All lines from the one containing "Instruction: Click the" through the final line of the listing below, and no others, must be returned exactly; no pictures belong in the copy.

Given data →
○ ○ ○ ○ ○
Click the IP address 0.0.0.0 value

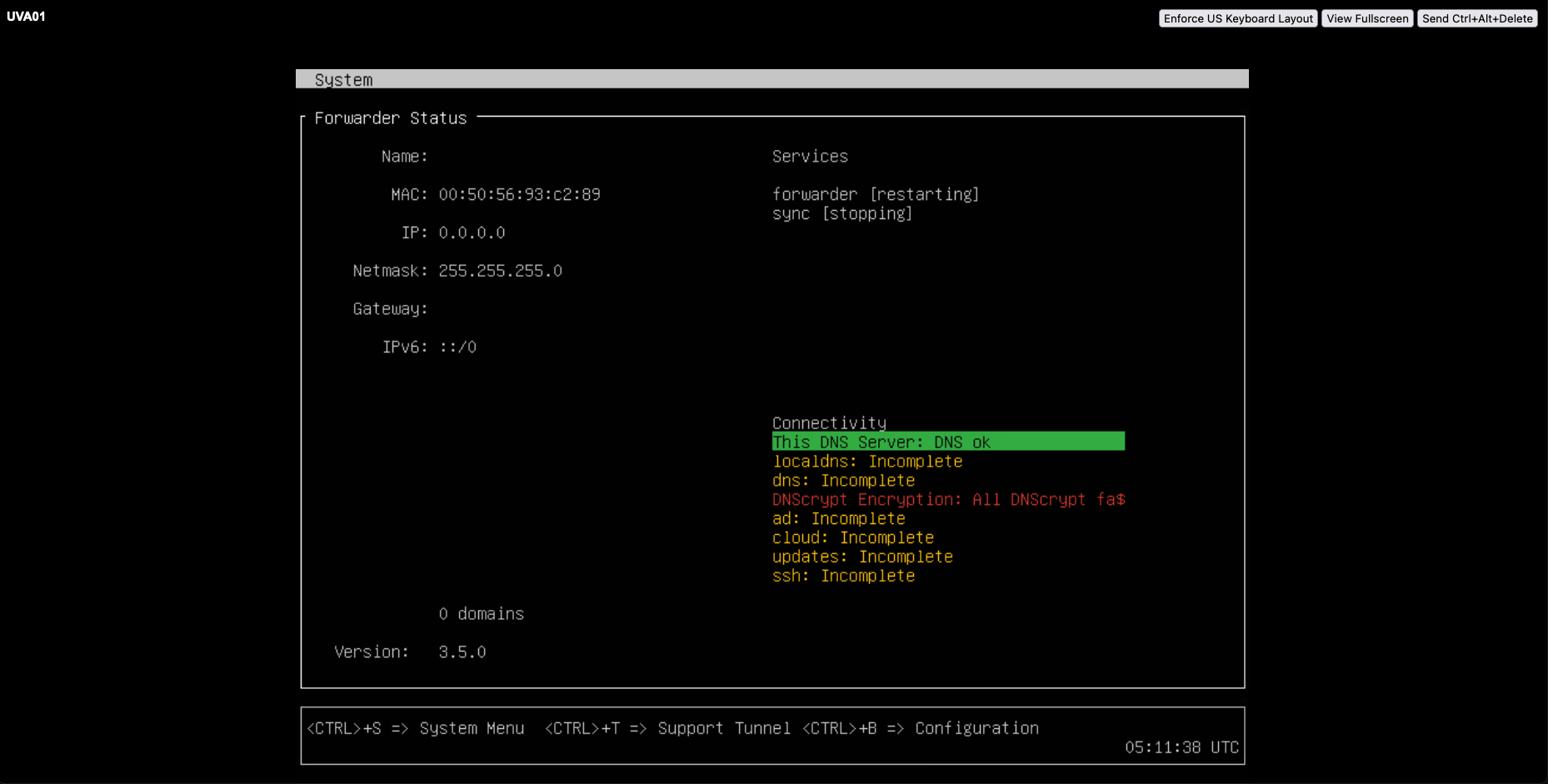pos(472,232)
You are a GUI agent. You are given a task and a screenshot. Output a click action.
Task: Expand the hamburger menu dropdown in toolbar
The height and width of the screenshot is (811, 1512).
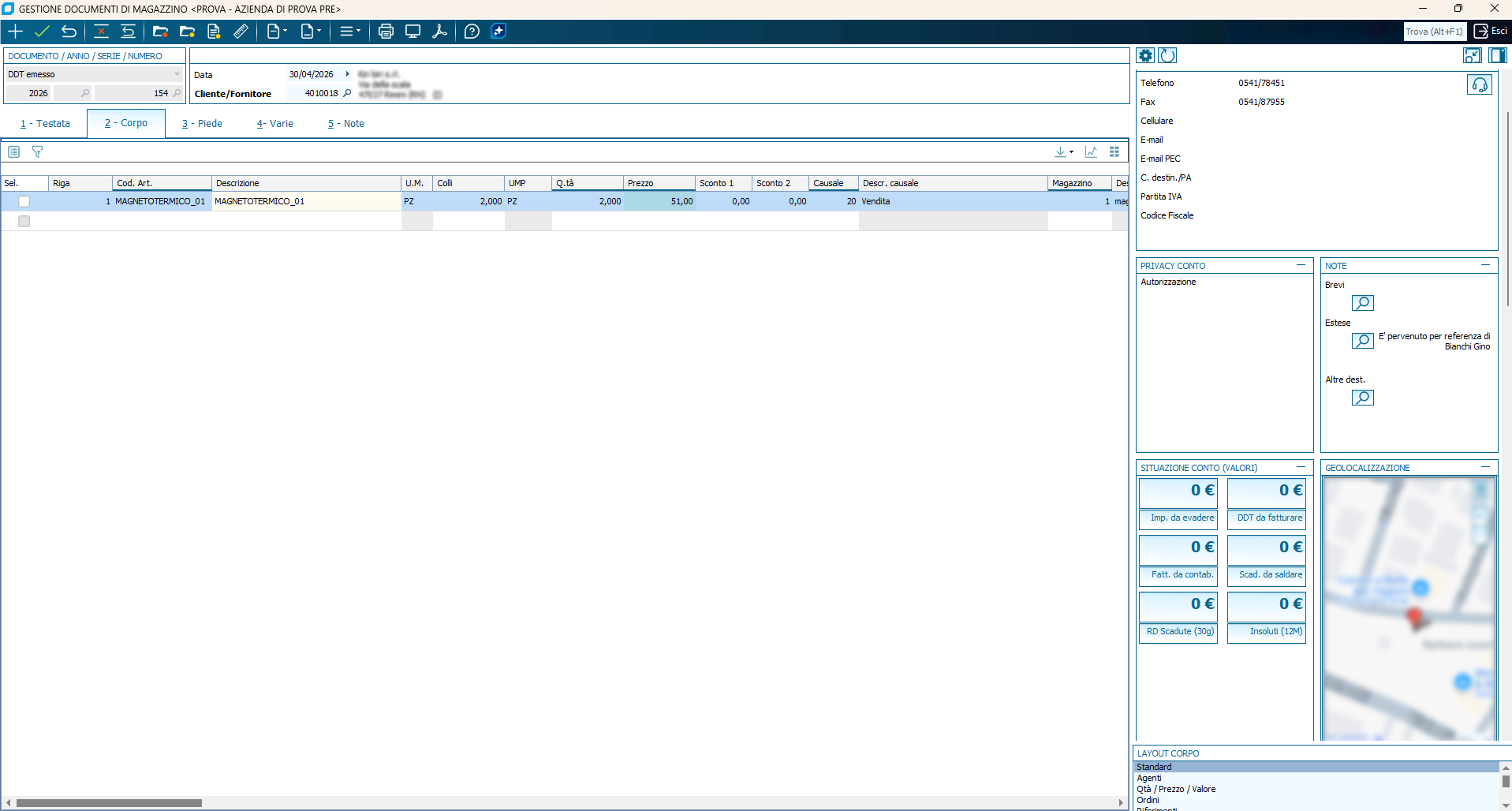click(x=350, y=32)
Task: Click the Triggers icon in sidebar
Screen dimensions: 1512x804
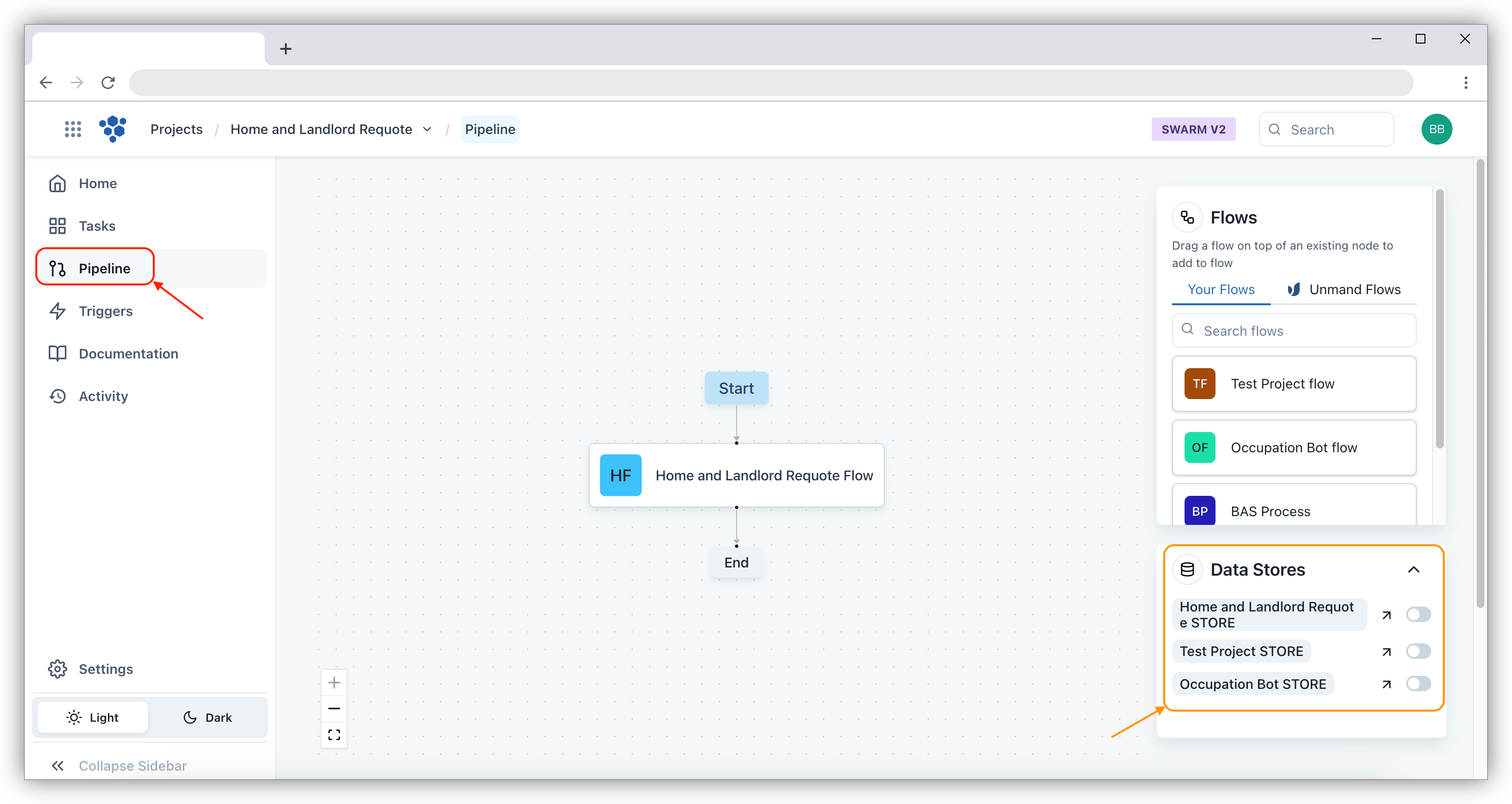Action: click(x=58, y=310)
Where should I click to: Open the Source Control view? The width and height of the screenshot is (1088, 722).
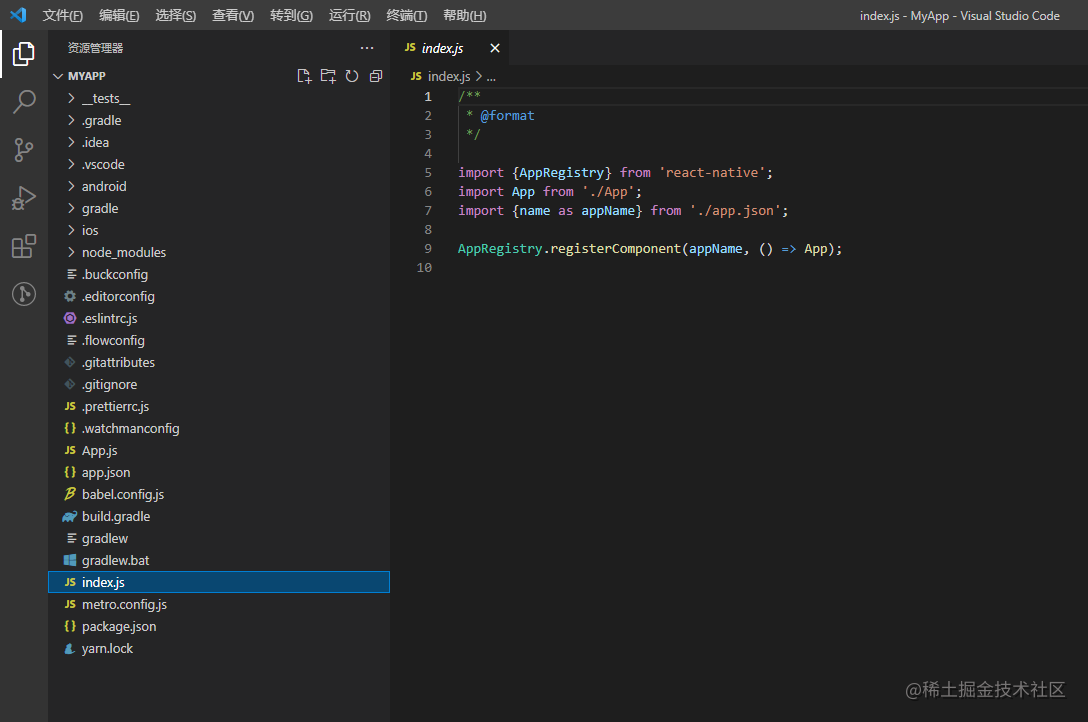click(24, 150)
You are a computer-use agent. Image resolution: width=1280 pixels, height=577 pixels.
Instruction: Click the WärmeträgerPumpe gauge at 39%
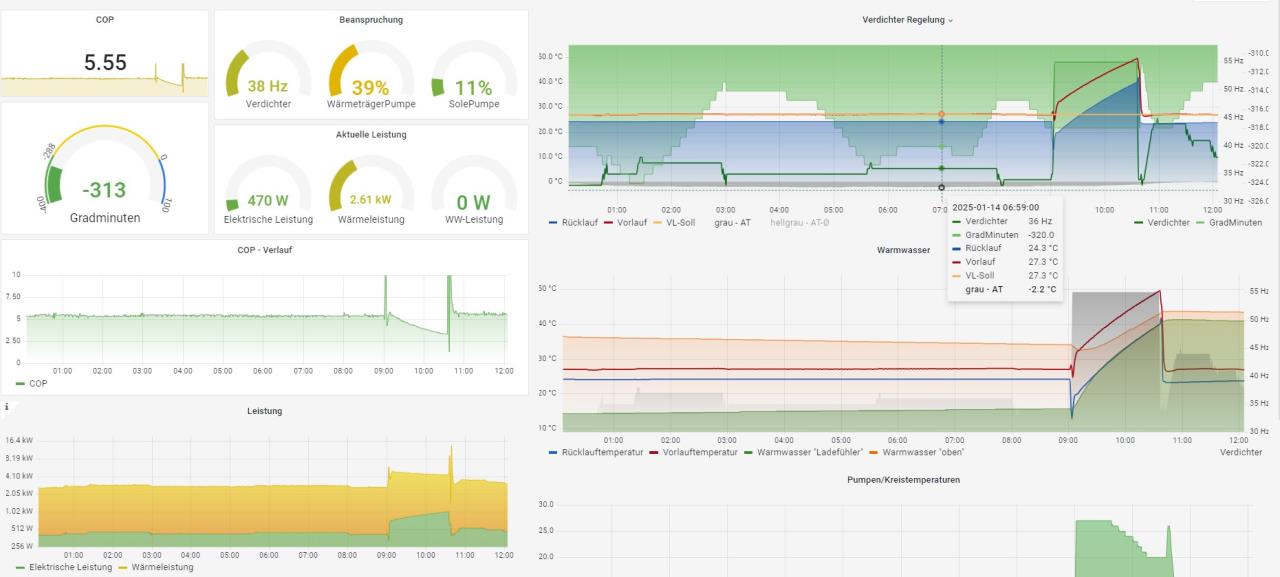(371, 80)
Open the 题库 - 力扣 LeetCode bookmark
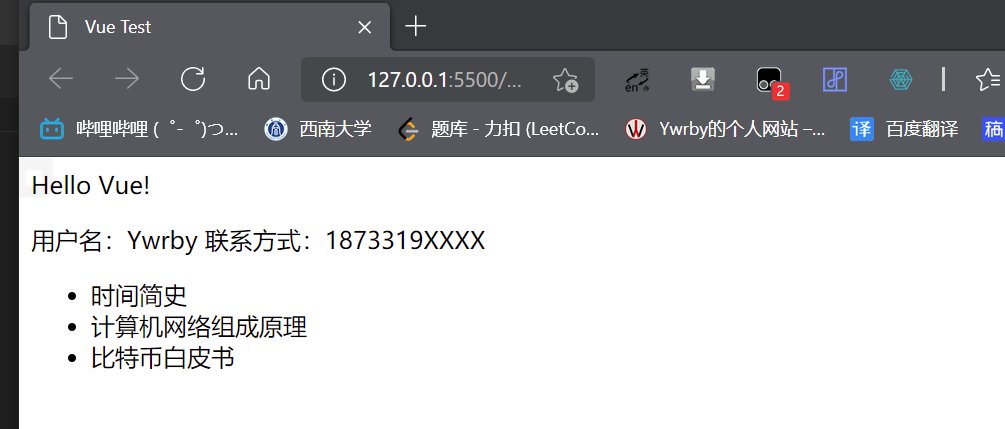Viewport: 1005px width, 429px height. [499, 129]
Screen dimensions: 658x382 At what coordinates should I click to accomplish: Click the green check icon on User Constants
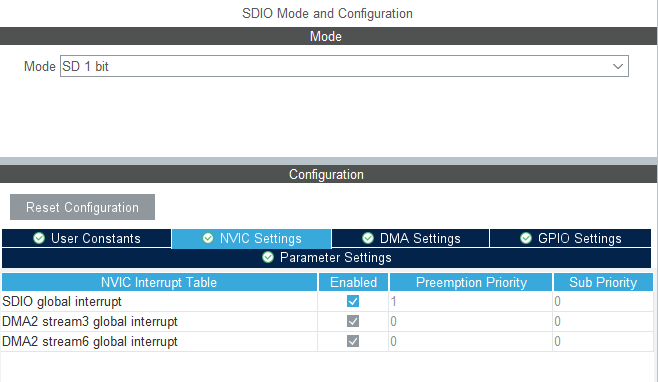(39, 238)
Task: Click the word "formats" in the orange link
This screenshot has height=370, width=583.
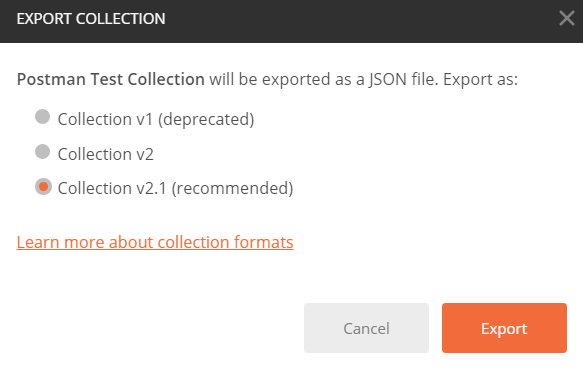Action: pos(264,242)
○ ○ ○ ○ ○
Exercise solution →
Instruction: Click the WärmeträgerPumpe gauge at 39%
(371, 80)
Open the 题库 - 力扣 LeetCode bookmark
Viewport: 1005px width, 429px height. [499, 129]
Screen dimensions: 658x382 At what coordinates should I click to accomplish: Click the green check icon on User Constants
(39, 238)
Task: Click the word "formats" in the orange link
This screenshot has height=370, width=583.
Action: pos(264,242)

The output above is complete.